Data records
----------
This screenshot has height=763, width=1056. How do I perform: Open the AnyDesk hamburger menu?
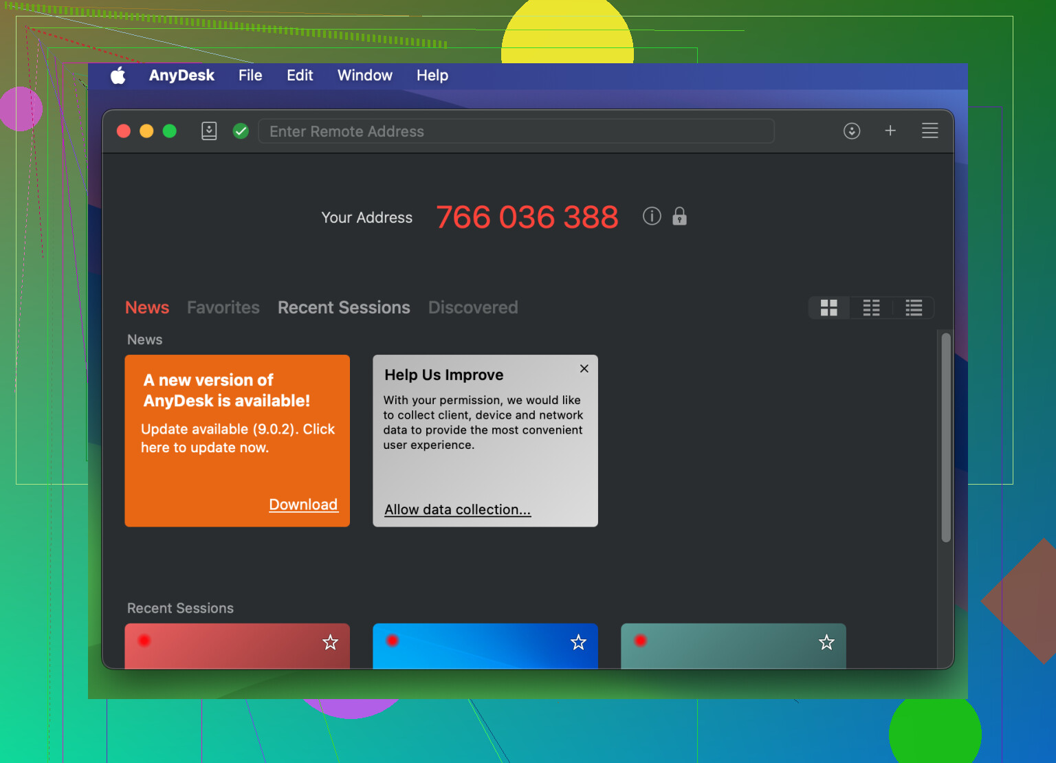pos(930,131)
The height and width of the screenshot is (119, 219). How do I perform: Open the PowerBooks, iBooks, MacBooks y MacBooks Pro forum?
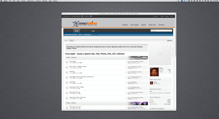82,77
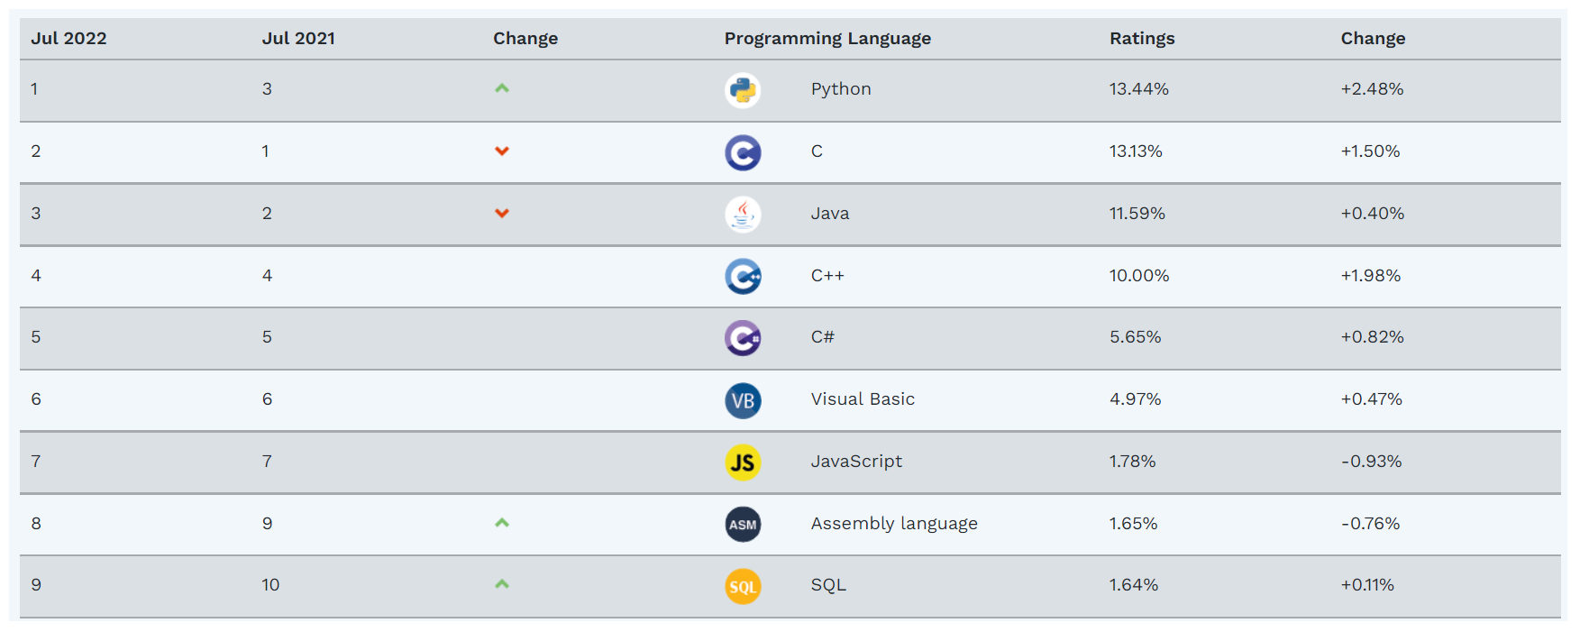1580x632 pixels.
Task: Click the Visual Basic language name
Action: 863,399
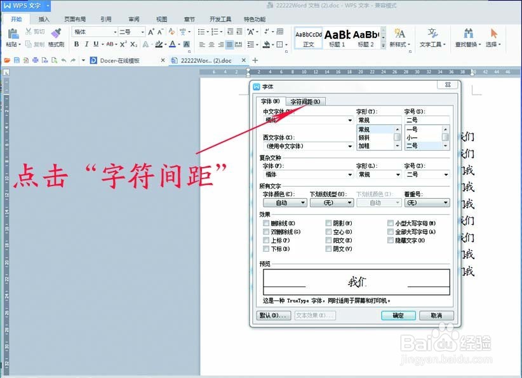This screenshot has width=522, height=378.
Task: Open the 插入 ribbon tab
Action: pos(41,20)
----------
Your task: Leave the pictures out and output all of the data verbatim.

Answer to this problem:
This screenshot has height=763, width=1056. How do I perform: Open the AnyDesk hamburger menu?
pos(930,131)
The height and width of the screenshot is (119, 219). How do I perform: Open the PowerBooks, iBooks, MacBooks y MacBooks Pro forum?
82,77
1580x632 pixels.
Task: Click the Visual Basic language name
Action: 863,399
This screenshot has width=522, height=378.
Task: Open the 插入 ribbon tab
Action: pos(41,20)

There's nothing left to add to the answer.